Madrid – Manuel Neuer hat nach dem überzeugenden 2:1-Sieg des FC Bayern gegen Real Madrid im Champions-League-Viertelfinalhinspiel eine klare Ansage gemacht: Eine mögliche Teilnahme an der Weltmeisterschaft steht nicht zur Debatte. Der 40-jährige Torhüter ließ jegliche Spekulationen im Nachgang zur Gala-Leistung im Bernabéu im Keim ersticken, was die Hoffnungen von Bundestrainer Julian Nagelsmann wohl dämpfen dürfte.

Die abwehr hält, die zukunft offen

Nach der dritten Frage zu seiner WM-Zukunft zeigte sich Neuer sichtlich unschlüssig. „Wir müssen das Thema nicht aufwärmen. Wo haben wir denn heute gespielt?“, entgegnete er den Reportern, während die Fans noch von seiner herausragenden Leistung schwärmten. Seine Worte waren eindeutig: Konzentration auf den FC Bayern, Nationalmannschaft ist tabu. Lothar Matthäus, Rekordnationalspieler, drängte weiterhin auf ein Comeback des Weltmeisters von 2014. „Dieser Neuer ist Weltklasse, er gehört in die Nationalmannschaft“, betonte Matthäus bei Sky Austria, in der Hoffnung, dass Nagelsmann das Spektakel im Bernabéu mitverfolgt habe. Doch die Vergangenheit zeigt: Der Draht zwischen Neuer und Nagelsmann war offenbar dünn, wie Matthäus andeutete, dessen Vergleich von einer „zerrissenen Beziehung“ schlichtweg alarmierend ist.

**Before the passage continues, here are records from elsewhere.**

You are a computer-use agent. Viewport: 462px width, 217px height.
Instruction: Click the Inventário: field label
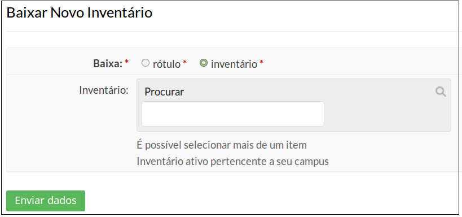(104, 90)
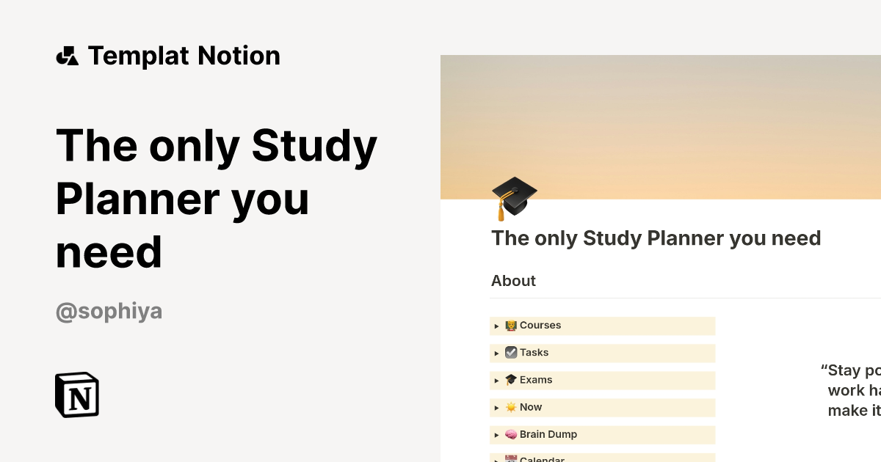Select the brain emoji beside Brain Dump
Image resolution: width=881 pixels, height=462 pixels.
[511, 434]
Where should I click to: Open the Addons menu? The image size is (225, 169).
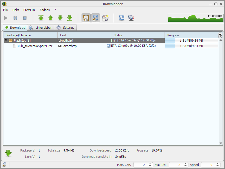point(44,10)
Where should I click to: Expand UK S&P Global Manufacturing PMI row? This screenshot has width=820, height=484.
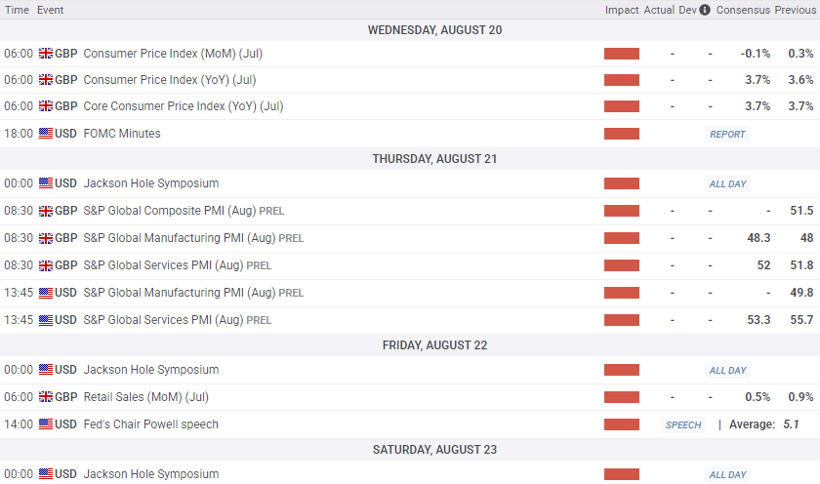pyautogui.click(x=180, y=238)
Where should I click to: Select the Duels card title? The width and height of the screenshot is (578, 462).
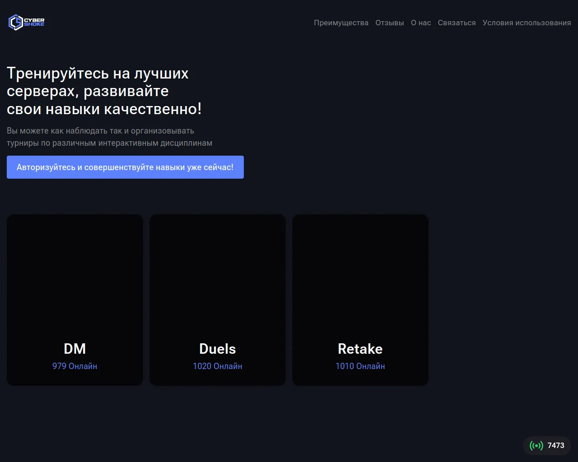pos(218,349)
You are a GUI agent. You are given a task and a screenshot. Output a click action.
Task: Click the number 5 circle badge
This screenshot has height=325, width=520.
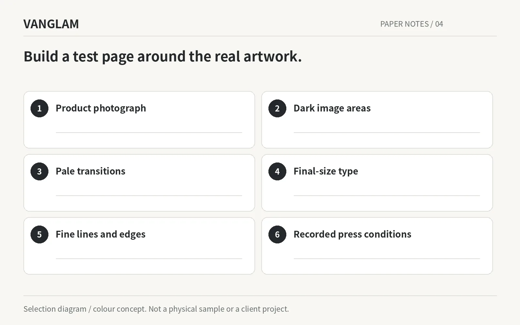tap(39, 234)
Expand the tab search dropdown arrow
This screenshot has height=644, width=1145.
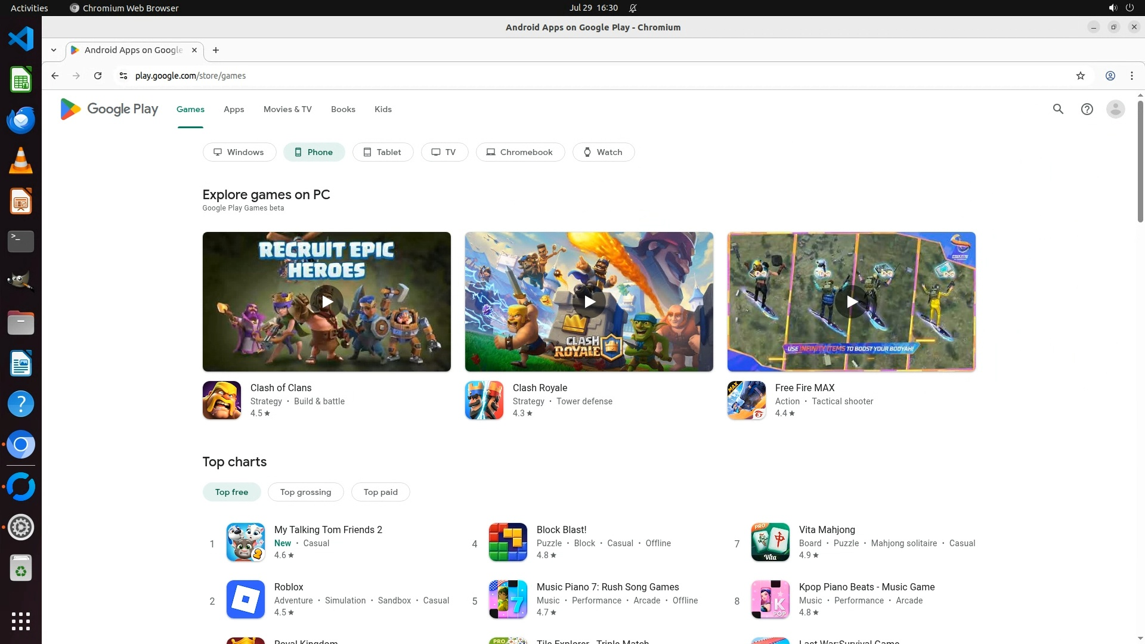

Die Situation ist komplex: Während im DFB-Team Neuers Rücktritt weiterhin feststeht, ist seine Zukunft beim FC Bayern alles andere als gesichert. Ein auslaufender Vertrag und die jüngsten Muskelfaserrisse in der Wade werfen Fragen auf. Doch der Routinier wirkt gelassen. „Das hat mir natürlich nicht in die Karten gespielt“, räumte er ein, „aber wir haben alle Zeit der Welt, wir sind da entspannt.“

Gesundheit und verträge – die entscheidenden faktoren

Gesundheit und verträge – die entscheidenden faktoren

Die Ursache seiner Verletzungen sieht Neuer in einem angeschlagenen Magen-Darm-Trakt, der seinen Körper geschwächt habe. „Das waren Kleinigkeiten wie so ein Schnupfen da unten an der Wade, aber das dauert halt auch seine Zeit“, erklärte er. Sportvorstand Max Eberl scheint jedoch optimistisch: „Er soll einfach nur gesund bleiben, mutig bleiben. Und dann werden wir uns hinsetzen.“ Neuer soll sich im April noch einmal einschätzen, bevor er eine endgültige Entscheidung trifft. Die Entscheidung wird von „mehreren Faktoren“ abhängen, so der Torhüter, „natürlich auch, wie es mir gesundheitlich geht“.

Tchouaméni, der Real-Spieler, überschlug sich zudem in seiner Anerkennung: „Einer der Besten der Geschichte“, nannte er Neuer, was die Wertschätzung für den deutschen Schlussmann unterstreicht. Ob diese Anerkennung für eine Rückkehr in die Nationalmannschaft ausreicht, bleibt abzuwarten. Der FC Bayern-Torwart scheint sich im Moment vor allem auf seine unmittelbare Zukunft zu konzentrieren – und die WM-Träume anderer zu vernebeln.